In 2015 an investigation by the Los Angeles Times and Columbia Graduate School of Journalism partially closed that gap, showing that oil companies like Exxon had acknowledged the planetary risks of their products as early as the 1980s. Attorneys general started asking questions. The oil companies said they saw malfeasance in all this, and it’s true that some of the same lawyers involved in those ideas back then are serving as outside counsel for the cities that have filed the recent lawsuits.Whether you see all that as a conspiracy of business-hating leftists or the origins of a world-saving plan might depend on your political and scientific proclivities. But the climate for climate action has also changed. “What the cities would say is that cities have started to experience the impacts of climate change in ways they haven’t previously,” says Michael Burger, executive director of the Sabin Center for Climate Change Law at Columbia Law School. Sea level rise, drought/fire/storm/slide cycles, hurricane damage… “there’s real money that the cities are putting forward to deal with this,” Burger says.

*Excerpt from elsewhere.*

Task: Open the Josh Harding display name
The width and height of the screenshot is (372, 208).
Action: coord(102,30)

Scientific attribution of blame for all that—ascribing portions of disasters to climate change, and ascribing portions of climate change to particular companies—is very much at the center of these lawsuits. Allen’s 2003 idea has evolved into extraordinarily specific work, like a 2017
paper that linked two-thirds of present day global temperature rise and sea level rise to 90 fuel companies, and 6 percent of sea level rise points straight back at Exxon, Chevron, and BP.

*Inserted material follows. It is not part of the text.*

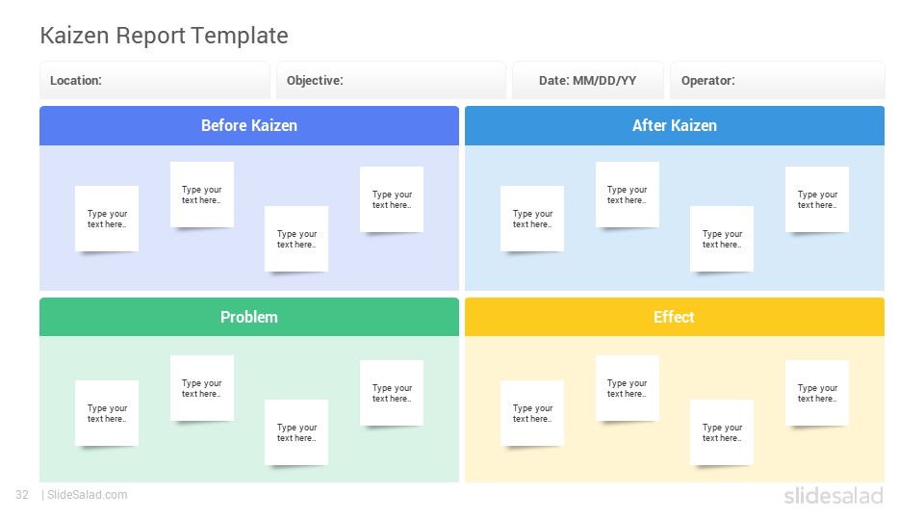This screenshot has width=924, height=520.
Task: Select the lowest sticky note in Before Kaizen
Action: [x=296, y=239]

“One of the core cross-cutting issues here is whether or not courts are the right place to make a decision about who’s responsible for the harms from climate change, given the number of people involved in creating the problem.”
One of the papers’ authors, Peter Frumhoff, chief climate scientist at the Union of Concerned Scientists, was also at the La Jolla meeting. And he was at a press conference in advance of Thursday’s hearing. “Cities and communities need to be preparing for further sea level rise and the damage associated with storm surge and flooding, and there are real costs associated with that,” Frumhoff said. “In my view, and I’m not speaking as a scientist but as a citizen, it’s also appropriate to be asking why taxpayers alone should be paying those costs.”

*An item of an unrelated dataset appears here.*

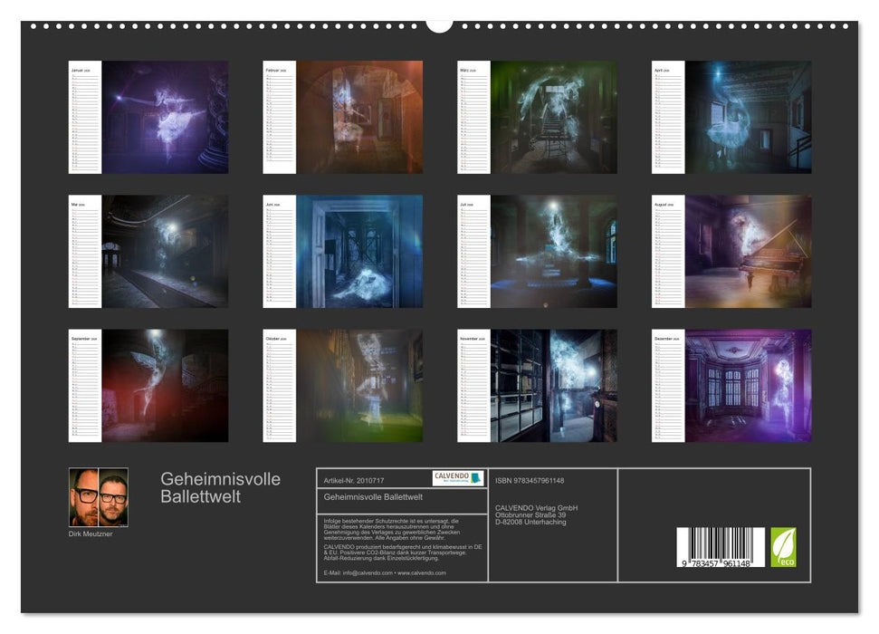Open the www.calvendo.com website link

(In a “tutorial” on climate change held by the same circuit court judge who heard the motion to dismiss Thursday, the lead lawyer for Chevron acknowledged the science that says human beings are causing climate change by burning carbon-based fuels. He denied that was the fault of the companies that legally extracted and refined the stuff.)
The really big question about whether a city can sue an oil company for climate change isn’t the climate change part. It’s the “sue” part. A large portion of the oil companies’ motion to dismiss, the subject of the hearing on Thursday, argued that courts weren’t allowed to rule on whether something was a nuisance—the substance of the lawsuits—if that something is already regulated by a federal law.
Which, in this case, is the Clean Air Act. (Ironically, the Trump administration is threatening to upend the law, so it’s hard to know how to think about this logic.) “One of the core cross-cutting issues here is whether or not courts are the right place to make a decision about who’s responsible for the harms from climate change, given the number of people involved in creating the problem,” Burger says. “This is a political question—that tort law is not an appropriate vehicle, that congress and the executive branch are far better situated because it’s an international and global problem and requires a coherent nationwide response.”